Work request:
Once you have read the records below, report how many lines contain the word "Given", and give nothing besides that number.

BEGIN

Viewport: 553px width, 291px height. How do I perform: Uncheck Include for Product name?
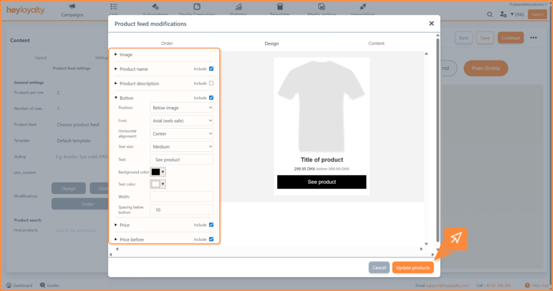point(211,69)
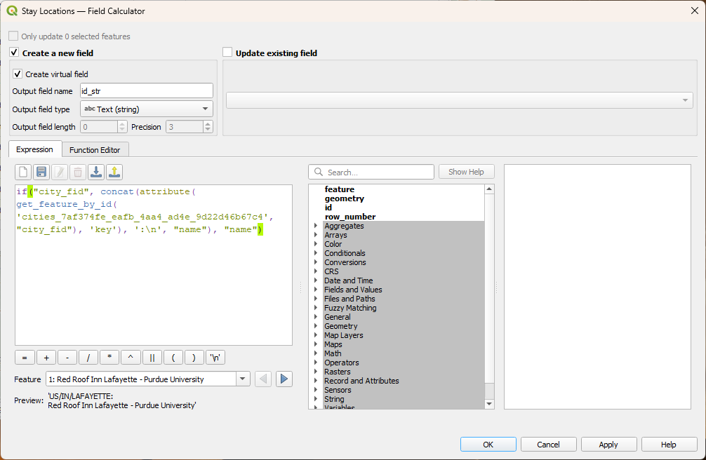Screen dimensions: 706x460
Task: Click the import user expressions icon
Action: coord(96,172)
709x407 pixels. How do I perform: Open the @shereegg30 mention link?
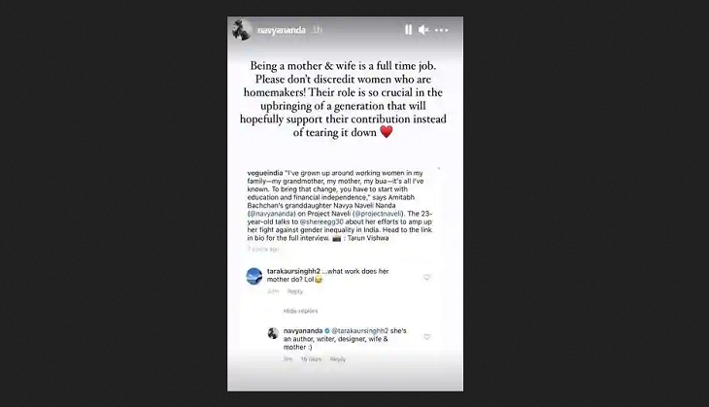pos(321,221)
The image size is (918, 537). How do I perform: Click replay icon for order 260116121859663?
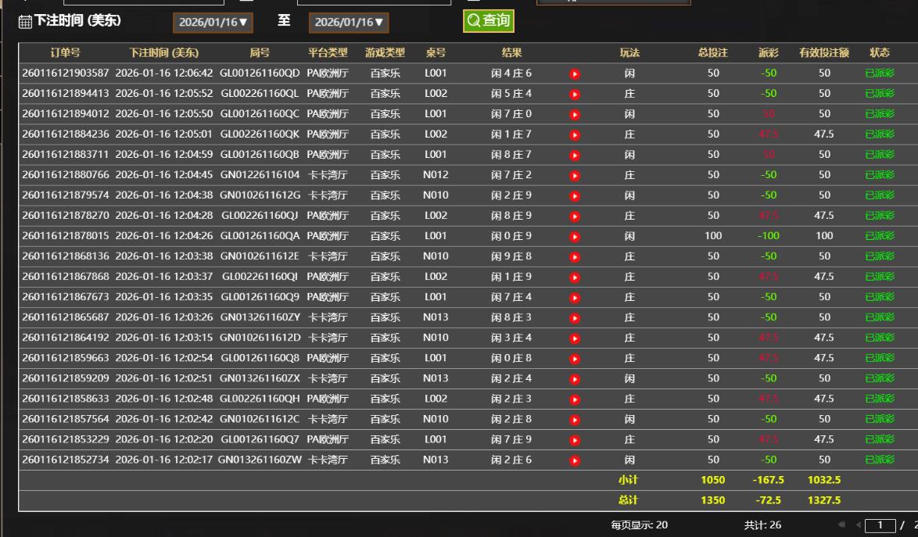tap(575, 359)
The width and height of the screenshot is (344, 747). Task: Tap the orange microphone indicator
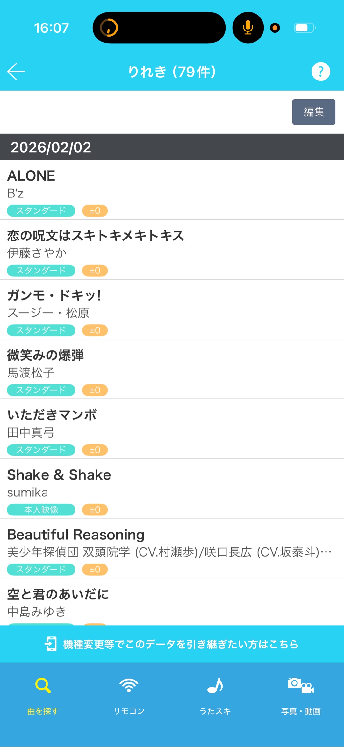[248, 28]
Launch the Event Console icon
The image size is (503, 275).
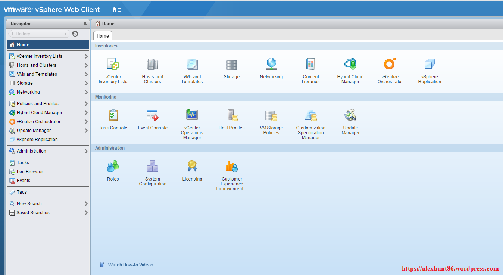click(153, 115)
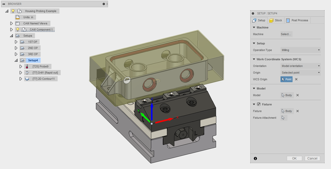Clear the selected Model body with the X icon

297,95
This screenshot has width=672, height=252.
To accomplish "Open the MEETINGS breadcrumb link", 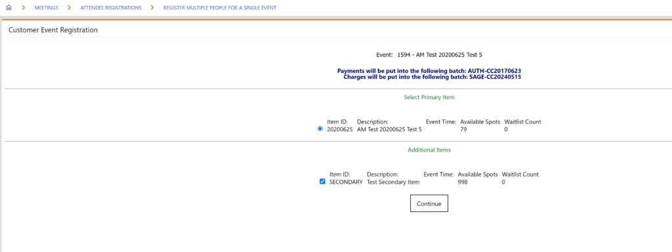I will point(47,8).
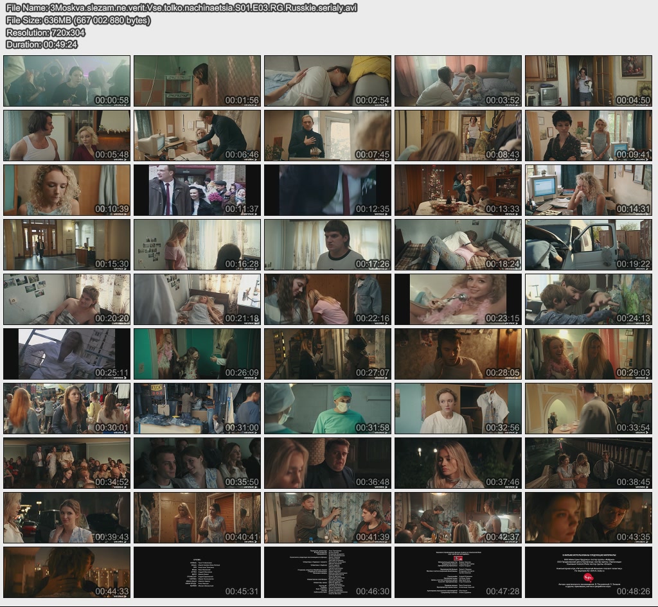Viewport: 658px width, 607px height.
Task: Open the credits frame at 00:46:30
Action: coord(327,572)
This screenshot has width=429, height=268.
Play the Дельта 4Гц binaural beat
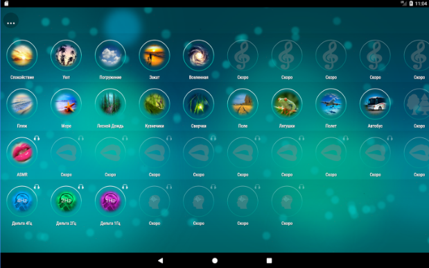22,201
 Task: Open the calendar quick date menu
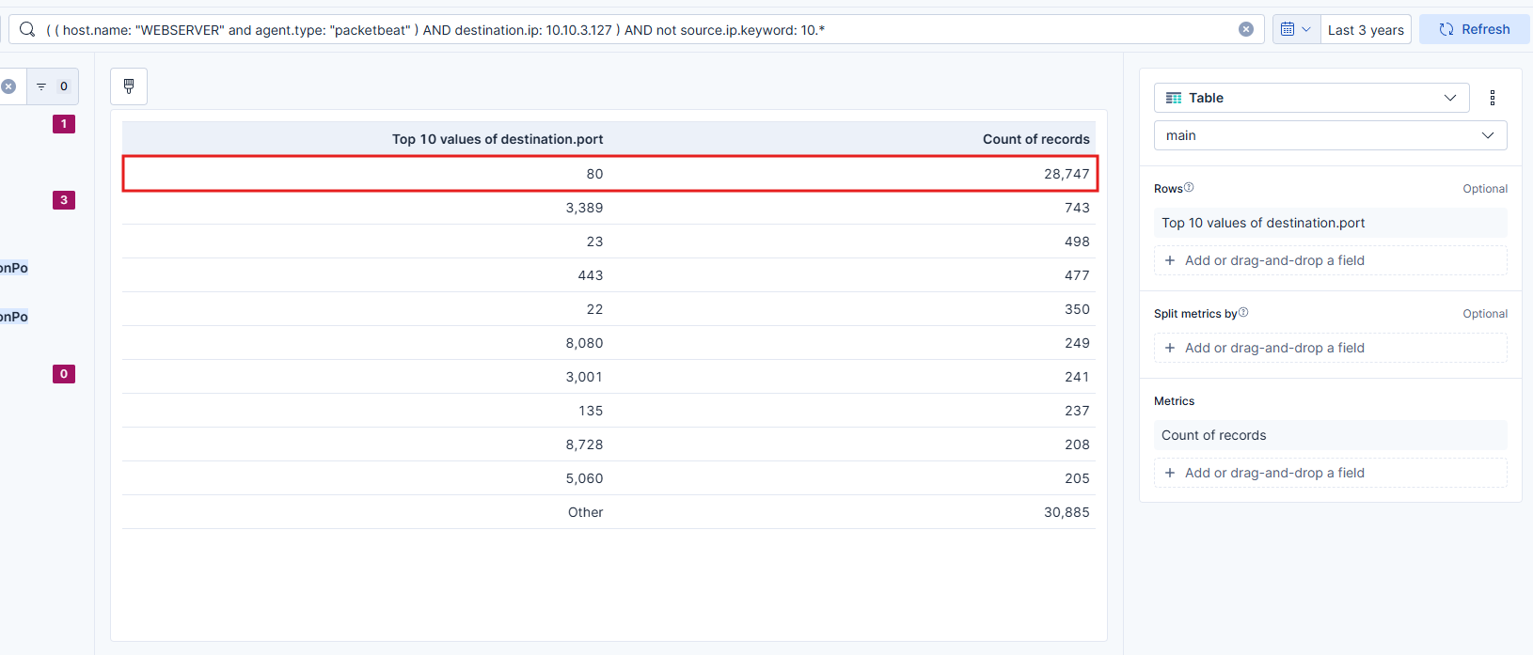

END
BEGIN

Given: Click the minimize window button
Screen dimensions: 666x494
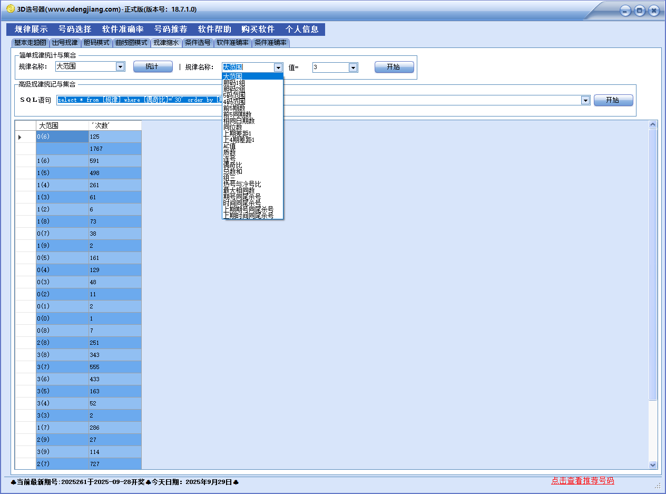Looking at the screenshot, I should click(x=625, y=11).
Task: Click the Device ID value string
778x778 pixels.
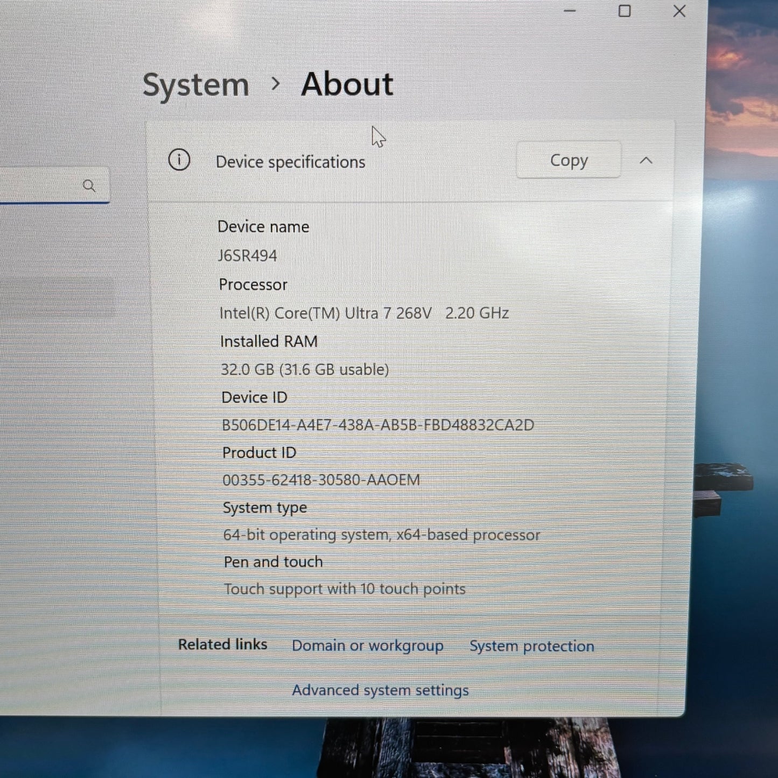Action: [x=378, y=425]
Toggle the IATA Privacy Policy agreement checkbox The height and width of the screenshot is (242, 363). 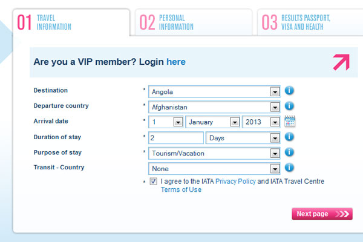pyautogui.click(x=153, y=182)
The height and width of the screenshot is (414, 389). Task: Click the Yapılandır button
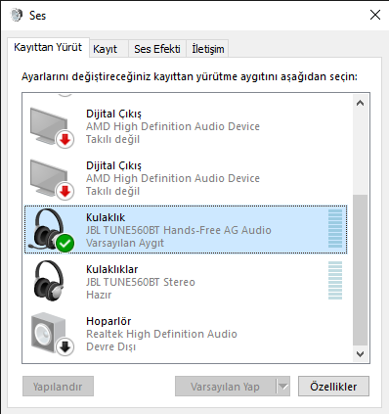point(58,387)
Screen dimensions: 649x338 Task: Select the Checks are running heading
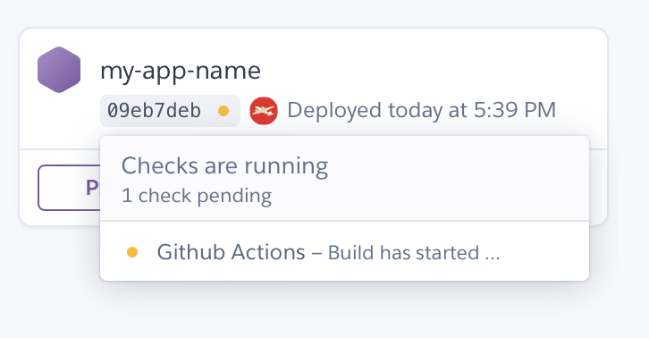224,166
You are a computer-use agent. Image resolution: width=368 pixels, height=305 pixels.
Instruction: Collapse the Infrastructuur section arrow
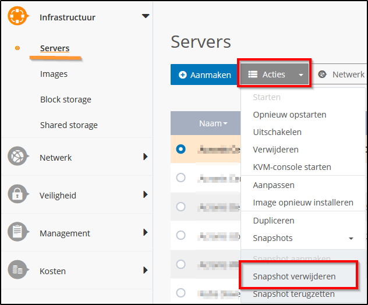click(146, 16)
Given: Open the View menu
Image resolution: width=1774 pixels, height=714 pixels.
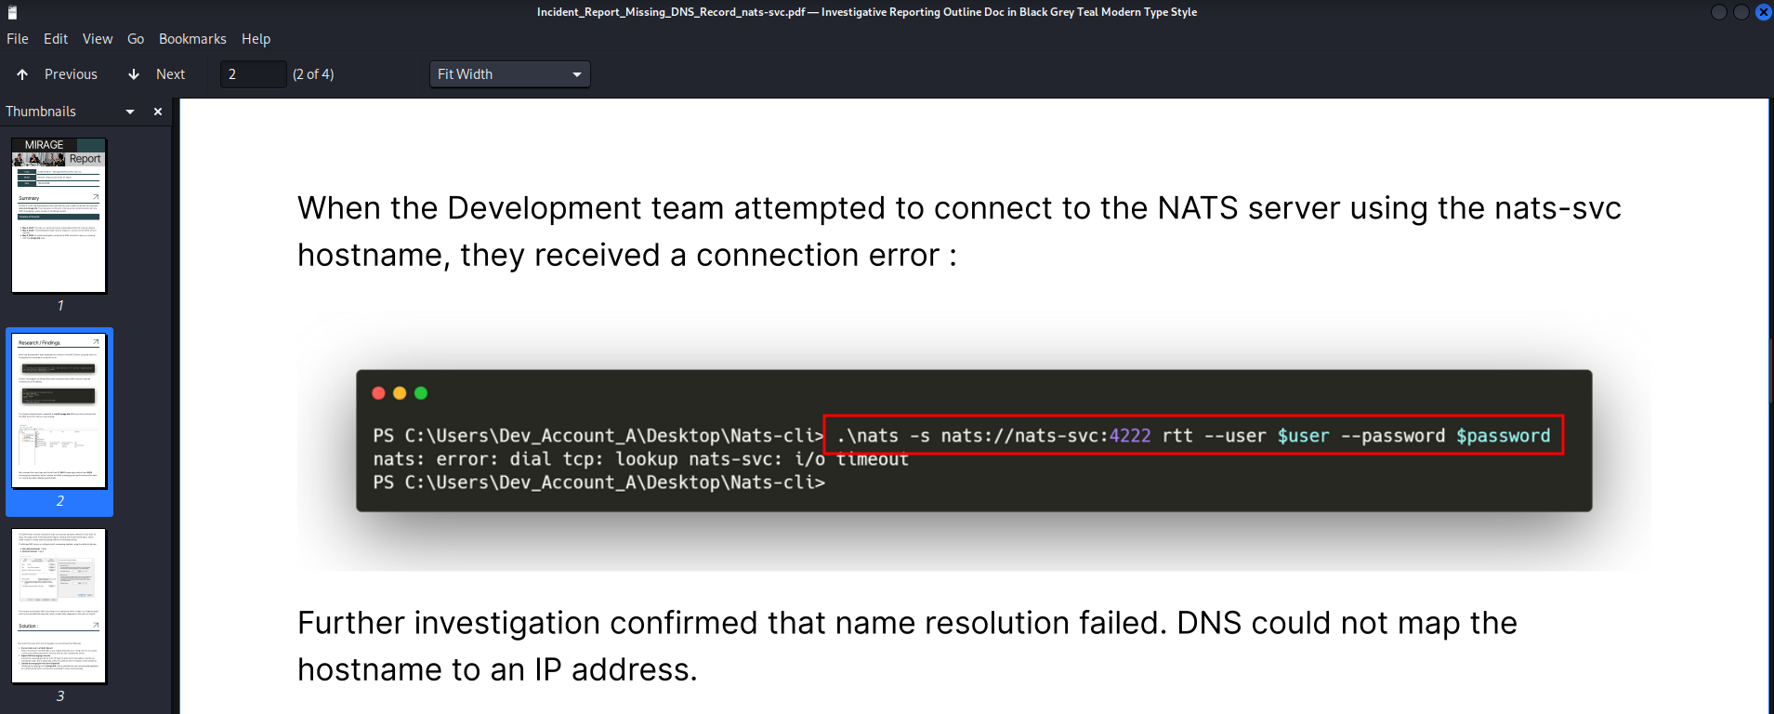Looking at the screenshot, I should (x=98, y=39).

END
BEGIN

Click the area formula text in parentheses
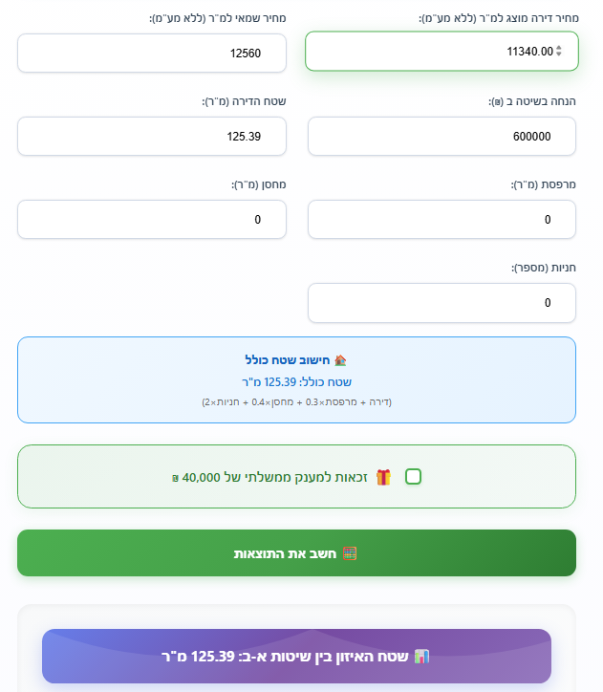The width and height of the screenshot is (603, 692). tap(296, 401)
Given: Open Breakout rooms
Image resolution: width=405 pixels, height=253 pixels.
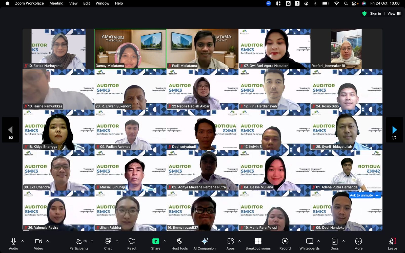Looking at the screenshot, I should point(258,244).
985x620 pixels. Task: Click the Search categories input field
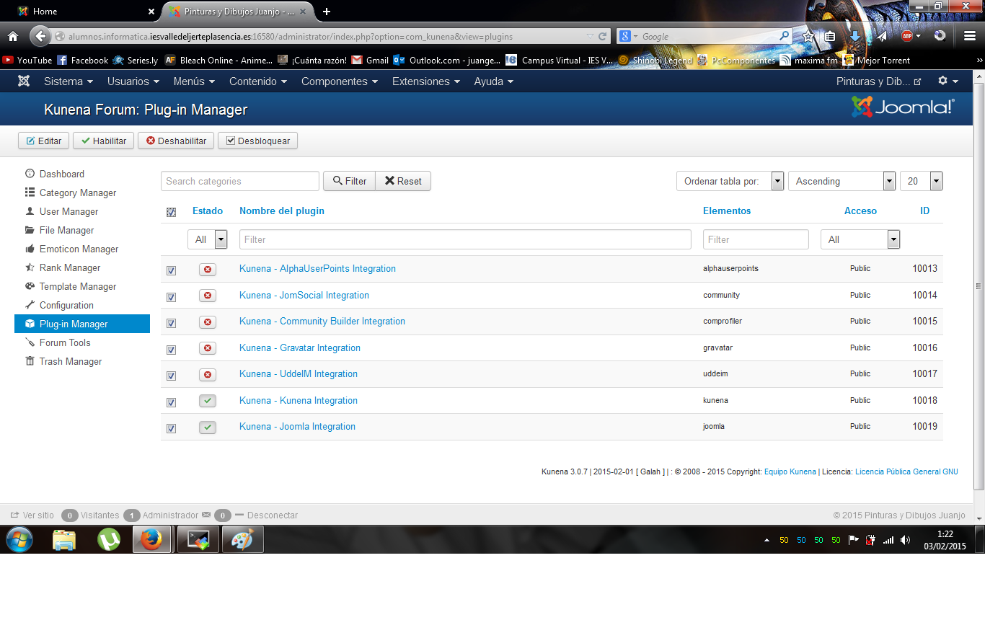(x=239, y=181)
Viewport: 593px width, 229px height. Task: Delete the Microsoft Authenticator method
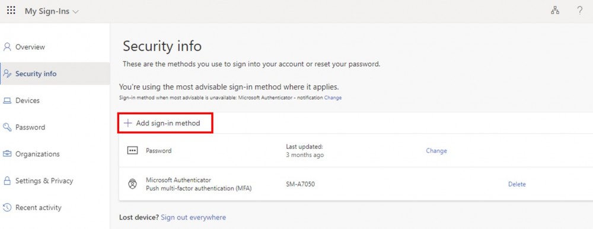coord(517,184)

END

Task answer:
3